[Stored items]
-*-*-
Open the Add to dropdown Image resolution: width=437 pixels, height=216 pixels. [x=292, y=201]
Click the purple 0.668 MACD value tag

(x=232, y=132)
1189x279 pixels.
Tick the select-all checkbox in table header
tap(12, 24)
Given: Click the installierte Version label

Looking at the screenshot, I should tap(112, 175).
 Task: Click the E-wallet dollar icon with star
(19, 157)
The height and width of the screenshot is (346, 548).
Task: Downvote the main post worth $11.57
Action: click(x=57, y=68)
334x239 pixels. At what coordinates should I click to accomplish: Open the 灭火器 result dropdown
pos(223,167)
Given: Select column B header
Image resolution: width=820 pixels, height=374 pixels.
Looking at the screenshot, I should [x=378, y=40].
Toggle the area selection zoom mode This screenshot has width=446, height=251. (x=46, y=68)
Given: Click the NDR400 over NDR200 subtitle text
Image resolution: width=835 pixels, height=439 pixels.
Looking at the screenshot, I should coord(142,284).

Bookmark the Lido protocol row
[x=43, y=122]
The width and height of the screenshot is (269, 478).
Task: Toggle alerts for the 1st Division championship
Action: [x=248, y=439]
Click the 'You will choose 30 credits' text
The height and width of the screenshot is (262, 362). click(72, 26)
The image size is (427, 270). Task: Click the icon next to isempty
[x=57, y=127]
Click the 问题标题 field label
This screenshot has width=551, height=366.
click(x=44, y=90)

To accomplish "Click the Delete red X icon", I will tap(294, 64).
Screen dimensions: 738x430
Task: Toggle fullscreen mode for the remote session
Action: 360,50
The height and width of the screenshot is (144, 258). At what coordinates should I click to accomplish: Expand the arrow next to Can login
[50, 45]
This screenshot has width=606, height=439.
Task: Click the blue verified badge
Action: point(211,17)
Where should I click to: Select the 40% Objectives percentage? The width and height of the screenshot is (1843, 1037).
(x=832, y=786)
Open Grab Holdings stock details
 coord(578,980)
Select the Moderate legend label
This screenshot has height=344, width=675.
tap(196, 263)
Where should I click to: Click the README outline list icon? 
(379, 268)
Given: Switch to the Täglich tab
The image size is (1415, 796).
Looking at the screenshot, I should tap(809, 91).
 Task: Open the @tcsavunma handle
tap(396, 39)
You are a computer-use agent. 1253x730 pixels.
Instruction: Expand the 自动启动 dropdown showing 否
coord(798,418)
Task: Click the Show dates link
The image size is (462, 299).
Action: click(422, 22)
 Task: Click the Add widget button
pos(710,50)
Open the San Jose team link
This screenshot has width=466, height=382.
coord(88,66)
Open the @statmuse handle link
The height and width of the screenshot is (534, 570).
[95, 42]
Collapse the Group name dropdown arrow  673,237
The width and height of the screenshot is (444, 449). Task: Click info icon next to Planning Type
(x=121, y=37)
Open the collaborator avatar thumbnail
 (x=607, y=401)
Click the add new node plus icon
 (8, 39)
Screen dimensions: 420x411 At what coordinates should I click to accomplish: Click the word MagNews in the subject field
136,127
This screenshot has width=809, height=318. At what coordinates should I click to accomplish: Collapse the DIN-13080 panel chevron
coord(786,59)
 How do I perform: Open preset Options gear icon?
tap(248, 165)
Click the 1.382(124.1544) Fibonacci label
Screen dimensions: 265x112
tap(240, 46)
-*-*-
◆ WHAT TO WORK ON
Could you retype every record above exactly as given?

◆ RESULT FOR THIS EXERCISE
Open the Add to dropdown Image resolution: width=437 pixels, height=216 pixels. [x=292, y=201]
Click the purple 0.668 MACD value tag

(x=232, y=132)
1189x279 pixels.
Tick the select-all checkbox in table header
tap(12, 24)
Given: Click the installierte Version label

Looking at the screenshot, I should tap(112, 175).
 Task: Click the E-wallet dollar icon with star
(19, 157)
The height and width of the screenshot is (346, 548).
Task: Downvote the main post worth $11.57
Action: click(x=57, y=68)
334x239 pixels. At what coordinates should I click to accomplish: Open the 灭火器 result dropdown
pos(223,167)
Given: Select column B header
Image resolution: width=820 pixels, height=374 pixels.
Looking at the screenshot, I should [x=378, y=40].
Toggle the area selection zoom mode This screenshot has width=446, height=251. (x=46, y=68)
Given: Click the NDR400 over NDR200 subtitle text
Image resolution: width=835 pixels, height=439 pixels.
Looking at the screenshot, I should coord(142,284).

Bookmark the Lido protocol row
[x=43, y=122]
The width and height of the screenshot is (269, 478).
Task: Toggle alerts for the 1st Division championship
Action: [x=248, y=439]
Click the 'You will choose 30 credits' text
The height and width of the screenshot is (262, 362). click(72, 26)
The image size is (427, 270). Task: Click the icon next to isempty
[x=57, y=127]
Click the 问题标题 field label
This screenshot has width=551, height=366.
click(x=44, y=90)

To accomplish "Click the Delete red X icon", I will tap(294, 64).
Screen dimensions: 738x430
Task: Toggle fullscreen mode for the remote session
Action: 360,50
The height and width of the screenshot is (144, 258). At what coordinates should I click to accomplish: Expand the arrow next to Can login
[50, 45]
This screenshot has width=606, height=439.
Task: Click the blue verified badge
Action: point(211,17)
Where should I click to: Select the 40% Objectives percentage? The width and height of the screenshot is (1843, 1037).
(x=832, y=786)
Open Grab Holdings stock details
 coord(578,980)
Select the Moderate legend label
This screenshot has height=344, width=675.
tap(196, 263)
Where should I click to: Click the README outline list icon? 
(379, 268)
Given: Switch to the Täglich tab
The image size is (1415, 796).
Looking at the screenshot, I should tap(809, 91).
 Task: Open the @tcsavunma handle
tap(396, 39)
You are a computer-use agent. 1253x730 pixels.
Instruction: Expand the 自动启动 dropdown showing 否
coord(798,418)
Task: Click the Show dates link
The image size is (462, 299).
Action: click(422, 22)
 Task: Click the Add widget button
pos(710,50)
Open the San Jose team link
This screenshot has width=466, height=382.
coord(88,66)
Open the @statmuse handle link
The height and width of the screenshot is (534, 570).
[95, 42]
Collapse the Group name dropdown arrow  673,237
The width and height of the screenshot is (444, 449). Task: Click info icon next to Planning Type
(x=121, y=37)
Open the collaborator avatar thumbnail
 (x=607, y=401)
Click the add new node plus icon
 (8, 39)
Screen dimensions: 420x411 At what coordinates should I click to accomplish: Click the word MagNews in the subject field
136,127
This screenshot has width=809, height=318. At what coordinates should I click to accomplish: Collapse the DIN-13080 panel chevron
coord(786,59)
 How do I perform: Open preset Options gear icon?
tap(248, 165)
Click the 1.382(124.1544) Fibonacci label
Screen dimensions: 265x112
tap(240, 46)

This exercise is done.